O que para muitos pode soar estranho, vem ocorrendo em países desenvolvidos tal como a Alemanha, a qual tem concedido indenizações milionárias às vítimas e parentes das vítimas do nazismo.

Com certeza, o cabimento ou não de indenizações aos negros seria assunto para fervorosas discussões. No entanto, não há justificativa racional para negar-lhes a integração social.

3.2.1- Dados que comprovam a marginalização

Os dados a seguir apresentados foram capturados junto ao Instituto de Pesquisa Econômica Aplicada (IPEA), através da publicação "desigualdade racial no Brasil: evolução das condições de vida na década de 90", de autoria de Ricardo Henriques, e demonstram como o recorte racial é revelador das desigualdades economico-sociais brasileiras.

Os dados demonstram que os principais determinantes da pobreza no Brasil estão associados, sobretudo, à desigualdade na distribuição de recursos. Isso significa, que o Brasil, tanto em termos absolutos, como em relação aos diversos países do mundo, não pode ser considerado um país pobre, mas, sem dúvida, deve ser considerado um país injusto, mormente em relação aos negros.

O Brasil é a segunda maior nação negra do mundo, atrás somente da Nigéria. Em 1999, de acordo com a pesquisa nacional por amostra de domicílios, entre os cerca de 160 milhões de indivíduos que compunham a população brasileira, 54% se declararam brancos, 45,3% se declararam pretos ou pardos, 0,46% amarelos e 0,16 índios.

No que se refere à população masculina, temos que 53% são brancos e 46,4% negros; entre as mulheres, 55% são brancas e 44,3% são negras.

De acordo com a pesquisa de 1999, os negros representam 45% da população brasileira, mas correspondem a 64% da população pobre e 69% da população indigente. Os brancos, por sua vez, são 54% da população total, mas somente 36% dos pobres e 31% dos indigentes.

Dos 53 milhões de brasileiros pobres, 19 milhões são brancos e 33,7 milhões são negros e pardos. Entre os 22 milhões de indigentes, temos 6,8 milhões de brancos e 15,1% de negros e pardos.

Assim, infere-se que os negros correspondem à cerca de 63% da população pobre e a ilação incontornável é que nascer preto aumenta significativamente a probabilidade de ser um brasileiro pobre por toda a vida, pois ao longo de toda a pirâmide etária do país existe uma sobre-representação da comunidade negra no interior das populações pobre e indigente.

Os negros representam 70% dos 10% mais pobres da população, enquanto, entre o décimo mais rico da renda nacional, somente 15% da população é negra.

Em um recorte ainda mais detalhado, considerando os centésimos da distribuição de renda brasileira, observa-se que de cada dez pessoas no segmento mais pobre da distribuição de renda, oito são negros.
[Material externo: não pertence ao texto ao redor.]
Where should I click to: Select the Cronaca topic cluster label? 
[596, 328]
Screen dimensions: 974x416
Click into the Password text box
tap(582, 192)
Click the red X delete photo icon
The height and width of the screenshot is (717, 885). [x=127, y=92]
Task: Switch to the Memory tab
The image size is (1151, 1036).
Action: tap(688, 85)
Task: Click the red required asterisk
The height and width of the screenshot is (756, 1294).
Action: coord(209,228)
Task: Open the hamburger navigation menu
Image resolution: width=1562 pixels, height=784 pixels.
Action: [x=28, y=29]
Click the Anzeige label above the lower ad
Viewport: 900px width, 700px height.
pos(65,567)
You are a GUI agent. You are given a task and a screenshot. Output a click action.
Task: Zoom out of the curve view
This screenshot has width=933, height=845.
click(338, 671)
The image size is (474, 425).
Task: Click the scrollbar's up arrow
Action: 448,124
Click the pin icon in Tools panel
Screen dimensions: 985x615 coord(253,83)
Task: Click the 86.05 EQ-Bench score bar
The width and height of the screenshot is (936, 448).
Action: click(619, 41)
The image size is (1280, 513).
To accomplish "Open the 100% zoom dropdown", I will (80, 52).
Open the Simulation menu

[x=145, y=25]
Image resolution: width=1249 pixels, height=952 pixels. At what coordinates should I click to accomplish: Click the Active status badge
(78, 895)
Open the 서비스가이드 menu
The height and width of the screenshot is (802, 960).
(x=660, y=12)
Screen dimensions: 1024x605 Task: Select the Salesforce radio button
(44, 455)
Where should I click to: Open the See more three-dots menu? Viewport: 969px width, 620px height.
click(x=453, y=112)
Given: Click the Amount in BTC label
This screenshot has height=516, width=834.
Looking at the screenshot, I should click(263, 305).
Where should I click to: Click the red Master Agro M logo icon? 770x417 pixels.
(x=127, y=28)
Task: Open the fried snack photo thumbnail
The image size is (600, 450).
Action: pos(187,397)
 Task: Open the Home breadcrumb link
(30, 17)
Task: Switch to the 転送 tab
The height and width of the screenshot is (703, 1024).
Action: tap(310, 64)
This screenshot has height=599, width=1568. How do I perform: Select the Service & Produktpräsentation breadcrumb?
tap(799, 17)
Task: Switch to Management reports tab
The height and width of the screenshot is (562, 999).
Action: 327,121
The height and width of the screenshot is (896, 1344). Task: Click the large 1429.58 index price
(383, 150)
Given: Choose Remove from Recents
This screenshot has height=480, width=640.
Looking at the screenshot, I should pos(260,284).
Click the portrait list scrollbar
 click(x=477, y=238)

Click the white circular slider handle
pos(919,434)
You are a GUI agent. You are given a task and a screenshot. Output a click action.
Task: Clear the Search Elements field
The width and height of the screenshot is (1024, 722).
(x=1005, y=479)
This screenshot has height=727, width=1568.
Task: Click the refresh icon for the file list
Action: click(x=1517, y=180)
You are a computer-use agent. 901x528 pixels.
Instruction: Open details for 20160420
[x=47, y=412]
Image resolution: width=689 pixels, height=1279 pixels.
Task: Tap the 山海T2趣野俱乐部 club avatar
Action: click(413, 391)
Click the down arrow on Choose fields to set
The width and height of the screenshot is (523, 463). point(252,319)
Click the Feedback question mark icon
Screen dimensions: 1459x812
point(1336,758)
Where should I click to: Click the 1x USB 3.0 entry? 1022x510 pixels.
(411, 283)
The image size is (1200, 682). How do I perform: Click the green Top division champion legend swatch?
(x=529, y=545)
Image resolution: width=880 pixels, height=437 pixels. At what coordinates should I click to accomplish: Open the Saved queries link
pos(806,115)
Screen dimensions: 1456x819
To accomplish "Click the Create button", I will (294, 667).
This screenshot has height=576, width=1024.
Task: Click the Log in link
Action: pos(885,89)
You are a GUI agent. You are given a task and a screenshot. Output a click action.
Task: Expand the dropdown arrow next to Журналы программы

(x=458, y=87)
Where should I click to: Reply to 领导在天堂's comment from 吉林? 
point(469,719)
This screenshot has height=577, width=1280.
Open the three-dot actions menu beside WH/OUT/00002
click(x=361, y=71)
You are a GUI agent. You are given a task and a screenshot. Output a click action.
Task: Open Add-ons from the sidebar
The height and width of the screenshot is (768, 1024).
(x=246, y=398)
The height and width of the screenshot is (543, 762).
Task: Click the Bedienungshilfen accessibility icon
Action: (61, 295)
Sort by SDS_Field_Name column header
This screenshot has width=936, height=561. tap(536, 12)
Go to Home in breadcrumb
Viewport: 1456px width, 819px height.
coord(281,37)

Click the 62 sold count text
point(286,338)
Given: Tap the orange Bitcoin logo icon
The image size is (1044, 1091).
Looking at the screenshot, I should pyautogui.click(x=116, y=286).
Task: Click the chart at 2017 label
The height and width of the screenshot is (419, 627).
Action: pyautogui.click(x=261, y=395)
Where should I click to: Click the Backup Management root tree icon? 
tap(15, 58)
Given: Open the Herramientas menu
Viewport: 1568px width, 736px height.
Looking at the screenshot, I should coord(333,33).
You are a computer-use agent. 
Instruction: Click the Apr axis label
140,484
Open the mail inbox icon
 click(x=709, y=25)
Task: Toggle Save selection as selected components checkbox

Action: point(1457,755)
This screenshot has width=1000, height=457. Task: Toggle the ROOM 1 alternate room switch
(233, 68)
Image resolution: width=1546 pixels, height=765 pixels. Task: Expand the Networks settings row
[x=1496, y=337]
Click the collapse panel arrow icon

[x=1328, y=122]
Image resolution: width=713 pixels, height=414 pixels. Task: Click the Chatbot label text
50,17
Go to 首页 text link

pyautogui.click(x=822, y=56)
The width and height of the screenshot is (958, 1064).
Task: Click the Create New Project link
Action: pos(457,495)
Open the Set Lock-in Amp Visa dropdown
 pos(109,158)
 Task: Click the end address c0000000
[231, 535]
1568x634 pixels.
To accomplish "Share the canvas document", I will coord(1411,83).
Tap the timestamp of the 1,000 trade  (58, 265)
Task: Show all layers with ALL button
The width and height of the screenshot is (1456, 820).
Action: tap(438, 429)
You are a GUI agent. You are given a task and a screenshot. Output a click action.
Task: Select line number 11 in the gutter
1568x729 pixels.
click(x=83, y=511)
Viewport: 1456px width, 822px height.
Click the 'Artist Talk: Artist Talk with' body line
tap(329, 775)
De cada dez pessoas participantes do último centésimo mais rico, somente uma é negra.

E mais, mesmo no segmento mais rico, os brancos ricos são 20% mais ricos que os negros pertencentes a ele.

Os brancos representam 85% da população do décimo mais rico da sociedade brasileira e apropriam-se de 87% da renda desse décimo. Esse contingente da população branca, apropria-se de 41% da renda total do Brasil. Os negros que se encontram nesse extremo mais alto da renda brasileira se apropriam de 6% da renda total do país.

A metade mais pobre da população se apropria de cerca de 12,5% da renda do país. Em 1999, entre os 50% mais pobres do país encontram-se 40% de brancos, que se apropriam de 5,5% da renda do país. Os negros, por sua vez, representam 59,6% desse conjunto pobre da população, e se apropriam de 7% da renda do país.

O pior, é que esse quadro manteve-se inalterado por toda a década de 90, donde constata-se que a sociedade não tem avançado espontaneamente no sentido da igualização. Pasmem: "O Brasil branco é 2,5 vezes mais rico que o Brasil negro".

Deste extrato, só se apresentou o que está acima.